Prevention of Cancer
Cancer is a serious problem and, if left untreated, can lead to death. If you are at risk for cancer, it is important to get tested regularly.
There are many ways to prevent cancer, but some things you can do include:
• Avoid smoking- Smoking is the major cause of cancer.
• Eat a healthy diet- A healthy diet includes lots of fruits and vegetables, whole grains, and low-fat proteins.
• Exercise regularly- Exercise helps to reduce your risk of developing cancer.
• Get vaccinated against diseases like HPV (human papillomavirus)- HPV is linked to cervical cancer. Vaccination against HPV can help protect you from this disease.

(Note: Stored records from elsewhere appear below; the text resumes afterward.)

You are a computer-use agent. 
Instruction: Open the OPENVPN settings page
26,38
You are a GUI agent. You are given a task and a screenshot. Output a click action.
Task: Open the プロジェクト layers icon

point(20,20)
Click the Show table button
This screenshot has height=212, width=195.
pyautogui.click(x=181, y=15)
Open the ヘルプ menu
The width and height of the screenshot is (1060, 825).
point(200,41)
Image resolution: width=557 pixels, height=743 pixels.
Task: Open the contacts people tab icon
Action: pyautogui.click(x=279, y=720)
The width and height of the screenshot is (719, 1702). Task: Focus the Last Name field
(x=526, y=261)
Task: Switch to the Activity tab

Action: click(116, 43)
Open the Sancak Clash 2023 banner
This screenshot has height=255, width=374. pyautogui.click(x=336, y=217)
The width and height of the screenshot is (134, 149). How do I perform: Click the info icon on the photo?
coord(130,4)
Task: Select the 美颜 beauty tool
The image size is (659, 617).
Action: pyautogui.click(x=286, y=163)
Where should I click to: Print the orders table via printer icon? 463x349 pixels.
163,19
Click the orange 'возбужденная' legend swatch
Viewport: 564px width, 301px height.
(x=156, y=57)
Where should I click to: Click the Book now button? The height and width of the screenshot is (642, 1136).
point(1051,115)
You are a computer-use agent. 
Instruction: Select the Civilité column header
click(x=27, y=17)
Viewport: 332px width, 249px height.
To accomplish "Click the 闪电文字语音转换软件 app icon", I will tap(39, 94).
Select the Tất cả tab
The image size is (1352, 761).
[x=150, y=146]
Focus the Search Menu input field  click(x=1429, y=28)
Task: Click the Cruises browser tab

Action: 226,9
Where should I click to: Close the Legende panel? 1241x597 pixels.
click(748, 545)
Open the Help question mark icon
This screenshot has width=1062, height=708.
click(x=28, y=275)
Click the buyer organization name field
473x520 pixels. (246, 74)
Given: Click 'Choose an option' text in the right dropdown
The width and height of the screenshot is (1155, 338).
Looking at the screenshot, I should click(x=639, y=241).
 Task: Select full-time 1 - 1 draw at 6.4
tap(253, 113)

There are many different varieties of cancer, each with its unique symptoms that should always be considered when establishing a diagnosis. Lung, breast, colon, and lymphoma are some of the most frequent kinds of cancer.
Screening procedures, such as a physical exam or a blood test, may help in the early diagnosis of cancer. Cancer is more likely to be successfully treated if it is detected early. The type of cancer, as well as the individual's health history and preferences, influence treatment options.
Cancer treatments include surgery to remove the tumour, radiation therapy to injure or kill the tumour, chemotherapy, and/or a combination of therapies. The therapy aims to prevent cancer from spreading to other parts of the body or returning (metastasizing).
Some patients may additionally get hormone therapy or immunotherapy (antibody-based treatment) to attempt to prevent their cancer from recurring.
Thank you for reading this article on testing for cancer. We hope that it has provided you with the information you need to make an informed decision about whether or not to undergo testing. If you are unsure whether or not you should be tested, please see your doctor.
With the right diagnosis and treatment, many successfully manage their cancer without going through chemotherapy or radiation therapy.